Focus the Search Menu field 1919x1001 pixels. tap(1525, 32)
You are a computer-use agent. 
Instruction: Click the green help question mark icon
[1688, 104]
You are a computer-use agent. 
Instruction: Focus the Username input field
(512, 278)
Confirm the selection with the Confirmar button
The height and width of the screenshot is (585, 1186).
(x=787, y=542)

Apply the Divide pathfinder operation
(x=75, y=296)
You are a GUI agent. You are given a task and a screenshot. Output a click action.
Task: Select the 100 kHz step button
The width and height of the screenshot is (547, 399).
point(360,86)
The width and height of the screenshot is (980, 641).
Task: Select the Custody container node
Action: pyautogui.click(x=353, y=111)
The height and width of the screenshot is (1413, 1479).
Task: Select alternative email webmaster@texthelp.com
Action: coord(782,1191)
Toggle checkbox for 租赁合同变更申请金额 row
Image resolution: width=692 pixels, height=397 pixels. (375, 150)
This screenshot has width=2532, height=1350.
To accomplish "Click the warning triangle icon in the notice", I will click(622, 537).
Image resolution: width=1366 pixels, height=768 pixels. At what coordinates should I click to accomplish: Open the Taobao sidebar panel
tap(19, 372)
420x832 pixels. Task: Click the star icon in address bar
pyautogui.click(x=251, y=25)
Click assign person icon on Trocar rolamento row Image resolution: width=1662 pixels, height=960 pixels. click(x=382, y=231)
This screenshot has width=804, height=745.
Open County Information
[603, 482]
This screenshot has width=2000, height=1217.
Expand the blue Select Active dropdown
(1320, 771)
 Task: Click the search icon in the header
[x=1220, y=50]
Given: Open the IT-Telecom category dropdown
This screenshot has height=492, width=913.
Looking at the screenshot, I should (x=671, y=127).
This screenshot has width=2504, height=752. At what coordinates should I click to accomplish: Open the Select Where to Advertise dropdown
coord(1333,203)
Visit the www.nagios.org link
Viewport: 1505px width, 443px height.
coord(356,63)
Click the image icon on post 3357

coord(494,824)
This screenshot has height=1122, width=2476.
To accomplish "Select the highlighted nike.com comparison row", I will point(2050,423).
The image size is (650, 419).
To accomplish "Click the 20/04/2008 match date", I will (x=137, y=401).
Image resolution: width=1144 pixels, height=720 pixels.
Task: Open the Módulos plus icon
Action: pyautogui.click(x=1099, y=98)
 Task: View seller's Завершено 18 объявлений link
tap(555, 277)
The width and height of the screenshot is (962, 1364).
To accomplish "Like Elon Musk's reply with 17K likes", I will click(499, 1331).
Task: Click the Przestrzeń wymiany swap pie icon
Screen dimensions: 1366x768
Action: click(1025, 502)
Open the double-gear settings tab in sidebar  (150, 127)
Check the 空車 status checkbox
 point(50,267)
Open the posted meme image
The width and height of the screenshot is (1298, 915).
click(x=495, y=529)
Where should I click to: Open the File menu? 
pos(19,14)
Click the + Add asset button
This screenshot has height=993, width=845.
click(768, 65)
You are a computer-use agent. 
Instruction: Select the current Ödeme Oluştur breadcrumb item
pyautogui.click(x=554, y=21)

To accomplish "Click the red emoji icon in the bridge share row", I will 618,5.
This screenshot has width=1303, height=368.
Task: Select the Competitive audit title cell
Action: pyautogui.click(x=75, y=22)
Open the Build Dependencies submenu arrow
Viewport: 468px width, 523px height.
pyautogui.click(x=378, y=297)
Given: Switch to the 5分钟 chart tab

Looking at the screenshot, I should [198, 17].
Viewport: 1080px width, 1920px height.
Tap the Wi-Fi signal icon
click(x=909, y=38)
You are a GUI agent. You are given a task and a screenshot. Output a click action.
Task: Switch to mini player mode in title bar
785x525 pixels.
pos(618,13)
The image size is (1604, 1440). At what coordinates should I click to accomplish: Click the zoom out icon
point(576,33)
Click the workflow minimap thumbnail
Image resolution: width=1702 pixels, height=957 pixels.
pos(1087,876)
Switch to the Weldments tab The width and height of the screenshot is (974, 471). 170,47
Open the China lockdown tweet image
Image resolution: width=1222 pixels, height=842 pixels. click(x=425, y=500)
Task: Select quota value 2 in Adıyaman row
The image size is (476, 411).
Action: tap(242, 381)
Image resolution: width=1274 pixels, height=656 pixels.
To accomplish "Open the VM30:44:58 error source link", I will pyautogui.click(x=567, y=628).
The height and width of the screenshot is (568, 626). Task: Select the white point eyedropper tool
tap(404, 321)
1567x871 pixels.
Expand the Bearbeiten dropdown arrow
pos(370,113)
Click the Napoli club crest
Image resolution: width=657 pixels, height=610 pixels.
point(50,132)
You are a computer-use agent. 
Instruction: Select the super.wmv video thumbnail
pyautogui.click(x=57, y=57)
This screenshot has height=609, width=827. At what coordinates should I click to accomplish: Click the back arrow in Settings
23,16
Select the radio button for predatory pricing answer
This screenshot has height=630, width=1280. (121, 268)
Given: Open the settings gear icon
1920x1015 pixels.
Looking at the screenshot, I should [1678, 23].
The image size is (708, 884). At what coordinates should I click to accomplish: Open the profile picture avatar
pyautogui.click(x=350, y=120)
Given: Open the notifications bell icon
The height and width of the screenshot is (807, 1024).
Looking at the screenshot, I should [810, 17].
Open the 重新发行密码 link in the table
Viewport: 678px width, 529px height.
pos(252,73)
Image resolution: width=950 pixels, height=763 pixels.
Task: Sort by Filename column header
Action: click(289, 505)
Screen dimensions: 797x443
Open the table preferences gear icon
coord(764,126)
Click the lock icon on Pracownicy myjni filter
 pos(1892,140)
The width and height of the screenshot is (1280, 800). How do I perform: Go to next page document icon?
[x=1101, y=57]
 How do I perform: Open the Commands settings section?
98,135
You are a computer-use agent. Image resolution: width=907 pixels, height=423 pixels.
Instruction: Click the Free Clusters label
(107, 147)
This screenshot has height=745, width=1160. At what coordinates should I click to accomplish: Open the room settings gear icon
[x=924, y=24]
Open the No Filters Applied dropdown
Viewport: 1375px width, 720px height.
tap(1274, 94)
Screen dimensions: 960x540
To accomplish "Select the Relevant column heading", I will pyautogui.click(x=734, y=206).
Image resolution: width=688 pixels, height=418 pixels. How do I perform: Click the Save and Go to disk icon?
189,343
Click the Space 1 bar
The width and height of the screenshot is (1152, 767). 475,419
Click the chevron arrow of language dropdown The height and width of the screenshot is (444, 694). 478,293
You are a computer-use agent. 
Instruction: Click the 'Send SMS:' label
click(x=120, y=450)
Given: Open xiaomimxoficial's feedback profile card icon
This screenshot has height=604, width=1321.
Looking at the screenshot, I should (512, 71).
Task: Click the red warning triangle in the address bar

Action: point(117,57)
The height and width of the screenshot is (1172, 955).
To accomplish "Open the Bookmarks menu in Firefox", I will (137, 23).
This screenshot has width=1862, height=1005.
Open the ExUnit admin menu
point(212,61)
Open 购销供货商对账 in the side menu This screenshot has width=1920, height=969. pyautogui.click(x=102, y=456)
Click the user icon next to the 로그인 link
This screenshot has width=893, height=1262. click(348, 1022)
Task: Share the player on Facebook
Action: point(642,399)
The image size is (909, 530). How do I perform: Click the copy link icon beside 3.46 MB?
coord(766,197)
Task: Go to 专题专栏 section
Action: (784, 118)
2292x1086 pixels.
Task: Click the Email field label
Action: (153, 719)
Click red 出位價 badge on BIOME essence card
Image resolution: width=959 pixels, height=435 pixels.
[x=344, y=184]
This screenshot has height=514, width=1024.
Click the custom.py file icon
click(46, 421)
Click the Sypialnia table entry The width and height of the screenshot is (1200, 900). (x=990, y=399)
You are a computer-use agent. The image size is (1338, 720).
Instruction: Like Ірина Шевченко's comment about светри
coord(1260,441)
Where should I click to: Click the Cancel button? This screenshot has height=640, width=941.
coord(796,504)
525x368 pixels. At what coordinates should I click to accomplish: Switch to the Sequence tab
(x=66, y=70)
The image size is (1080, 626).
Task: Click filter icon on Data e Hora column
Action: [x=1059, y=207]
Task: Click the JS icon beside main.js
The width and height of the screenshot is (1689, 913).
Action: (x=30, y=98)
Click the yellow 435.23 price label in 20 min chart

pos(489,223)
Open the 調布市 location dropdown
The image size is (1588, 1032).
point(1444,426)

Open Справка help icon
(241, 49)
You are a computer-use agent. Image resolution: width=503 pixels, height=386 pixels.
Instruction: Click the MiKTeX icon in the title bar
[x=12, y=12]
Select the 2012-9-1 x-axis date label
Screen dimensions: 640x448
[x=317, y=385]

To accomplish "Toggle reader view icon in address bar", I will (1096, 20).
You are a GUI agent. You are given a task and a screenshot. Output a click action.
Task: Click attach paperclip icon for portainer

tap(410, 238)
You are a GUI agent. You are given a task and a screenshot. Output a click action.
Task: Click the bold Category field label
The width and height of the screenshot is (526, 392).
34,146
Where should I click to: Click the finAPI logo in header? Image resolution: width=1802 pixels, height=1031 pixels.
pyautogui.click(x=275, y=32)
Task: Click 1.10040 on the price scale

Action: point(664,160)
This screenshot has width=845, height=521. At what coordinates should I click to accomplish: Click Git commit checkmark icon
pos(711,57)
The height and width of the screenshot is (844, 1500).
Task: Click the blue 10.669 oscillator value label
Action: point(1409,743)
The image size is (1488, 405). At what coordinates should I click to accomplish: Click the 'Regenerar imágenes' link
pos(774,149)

EXERCISE: Look above for the line containing "The width and height of the screenshot is (1280, 800).". Output from there through the line containing "Open the No Filters Applied dropdown", exactly and inclusively.

PROBLEM SOLUTION:
The width and height of the screenshot is (1280, 800). How do I perform: Go to next page document icon?
[x=1101, y=57]
 How do I perform: Open the Commands settings section?
98,135
You are a computer-use agent. Image resolution: width=907 pixels, height=423 pixels.
Instruction: Click the Free Clusters label
(107, 147)
This screenshot has height=745, width=1160. At what coordinates should I click to accomplish: Open the room settings gear icon
[x=924, y=24]
Open the No Filters Applied dropdown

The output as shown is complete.